Tractor Repair: caseih electronic 3 point, negative battery cable, solenoid coils


Question
QUESTION: The 3 point on our new to us  1986 CaseIH 9110 doesn't go down.  After looking under the console and looking at some parts diagrams I see the lever in the cab runs a potentiometer which is hooked to a electronic box.  Also there is another potentiometer on the 3 point hitch hooked to the electronic box and then wires to solenoids on a hydraulic valve.  Is there some checks that I can do myself to see if the controller or position sensors are bad.  If the controller is bad is there someplace that repairs them?
This tractor is suppose to have about 4000 hours but can't verify because pushing the hour button just gives us ---.


Brian

ANSWER: Hello,

  First make sure all the fuses are good if you haven't already done so.  It could just be that there is no power to the controller.  It also has to have a "clean ground" meaning it's grounded directly to the negative battery cable, not the tractor.  There is also a relay for the hitch. Some electronic controllers have a tiny green light on them that blinks to tell you it has power and is working.  Don't know if yours will have that or not.  The potentiometers can be checked with an ohm meter, but I have no info on what the ohm specifications are between the 3 wires.  They don't fail often, so they are the least likely. The solenoid coils on the hitch valve should have about 8 ohms resistance through them when they are unplugged, and should have 12 volts supplied to whichever one should be energized depending if you are raising or lowering the hitch.  If you have power to the solenoids, you can verify if they work and check for magnetism by putting a wrench or whatever on the end of each solenoid and feeling if it pulls the wrench onto it.  Also, the solenoid valves can be removed to see if they are stuck or have debris in them.  They should not be screwed in very tight or they will stick. If all electrical checks are OK, then it is a hydraulic problem.  You could loosen a hydraulic line to a lift cylinder and bleed some oil out to see if the hitch will go down when you relieve the oil pressure.  I have seen many hitches that are just stuck from not being used for a long time.  They won't lower on their own unless you push down on them with a tractor loader or skidsteer bucket.  A company that I know of that rebuilds electronic controllers is Ag Express, so you could check with them.  Not all controllers are rebuildable by them unfortunately, so you would have to ask them.  Go to agexpress.com for info.

         Good luck,

         Arnie

---------- FOLLOW-UP ----------

QUESTION: Arnie,

We got the three point to go down by draining oil out of the cylinders.
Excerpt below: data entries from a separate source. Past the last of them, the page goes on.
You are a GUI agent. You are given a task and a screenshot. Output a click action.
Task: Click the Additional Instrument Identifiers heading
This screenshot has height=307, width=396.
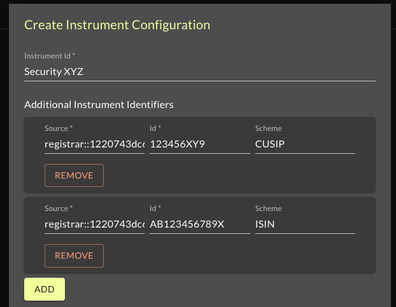click(99, 104)
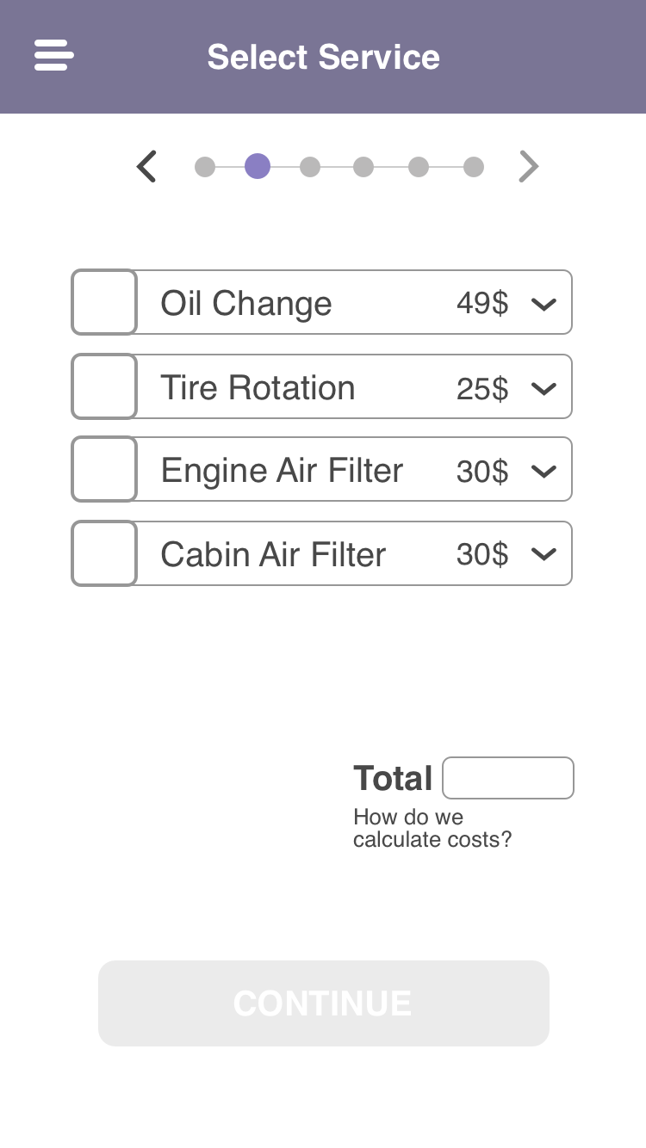Jump to the last step dot
Screen dimensions: 646x1148
tap(474, 166)
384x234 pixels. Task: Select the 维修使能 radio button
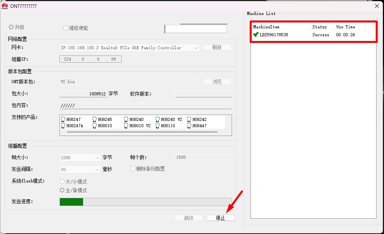[x=65, y=28]
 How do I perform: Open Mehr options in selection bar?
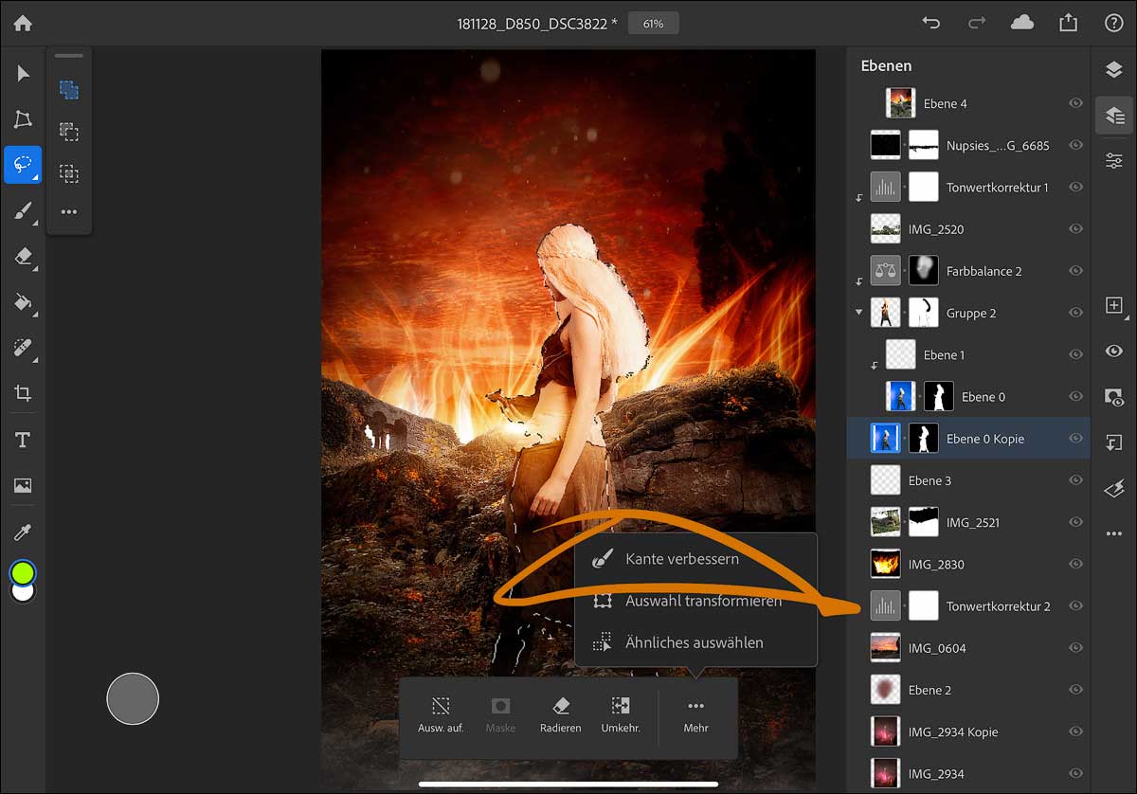[695, 715]
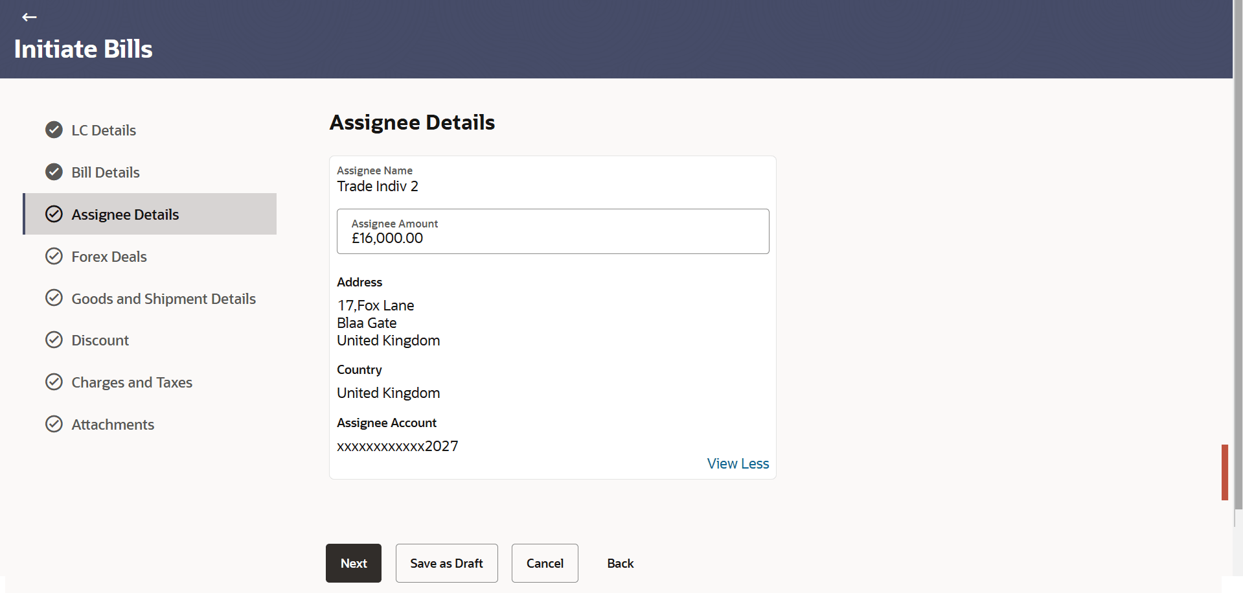This screenshot has width=1243, height=593.
Task: Click the Forex Deals step circle icon
Action: click(x=54, y=256)
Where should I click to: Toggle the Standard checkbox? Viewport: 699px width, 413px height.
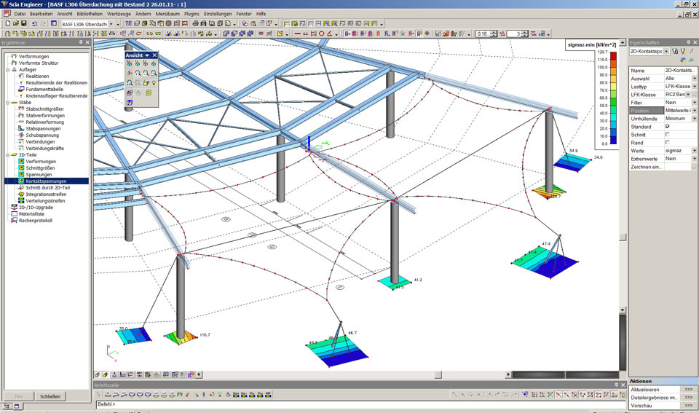click(x=668, y=126)
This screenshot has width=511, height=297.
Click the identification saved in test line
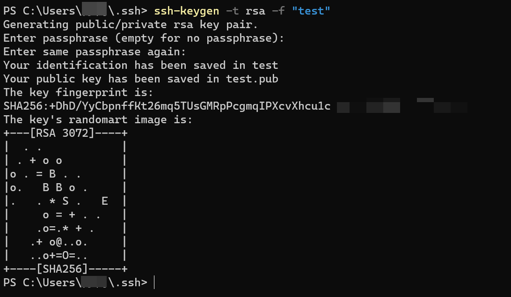coord(140,65)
Started the tractor up and pulled the three point lever back a little and 3 point goes up a little. all the way back and it comes up all the way.  Good so far but still won't go down.  It has a Valve that controls the 3 point that I don't understand.  The name on it is a Dynex Rivett and has 2 wires going to a Solenoid looking thing.  These 2 wires control up, down and speed that it lowers.  There is an adjustment on end of solenoid with a allen head screw and locknut.  By turning this adjustment one way we can get it to lower but not raise.  "Turn it the other way a quarter turn it will raise but not lower.  Can't seem to get it just right so it will do both.  Could it be this solenoid is bad or is there a special way to adjust it.

Tanks for the help

Brian

Answer
Hello,

  There is an electronic hitch valve centering tool that is used on older Magnum tractors, but I have never seen it used on anything but a Magnum, so it probably will not work with a 9110.  An alternative way to do it without the tool is to turn the allen screw slowly until the hitch just starts to raise, then make some reference marks on the screw and valve, then turn the screw the other way until it just starts to lower, then make another reference mark on the valve.  Now turn the screw until the mark on it is centered between the 2 marks on the valve.  This will center the valve spool so it is not biased toward raise or lower.  This method isn't as precise as the electronic tool, but will get close enough to make it work.  It is still possible that there is something else wrong with the solenoid or something else, but at least you will have the valve adjusted correctly so by the process of elimination you have taken it off the list of possible causes of the problem.  If there is only one solenoid, it should have 3 wires.  One is the ground, one is for raise, and one is for lower.  Between either one of these and the ground, the solenoid should have about 8 ohms resistance through the coil.  You should get voltage on the raise and lower wires while attempting to move the hitch up or down.   Hope this helps.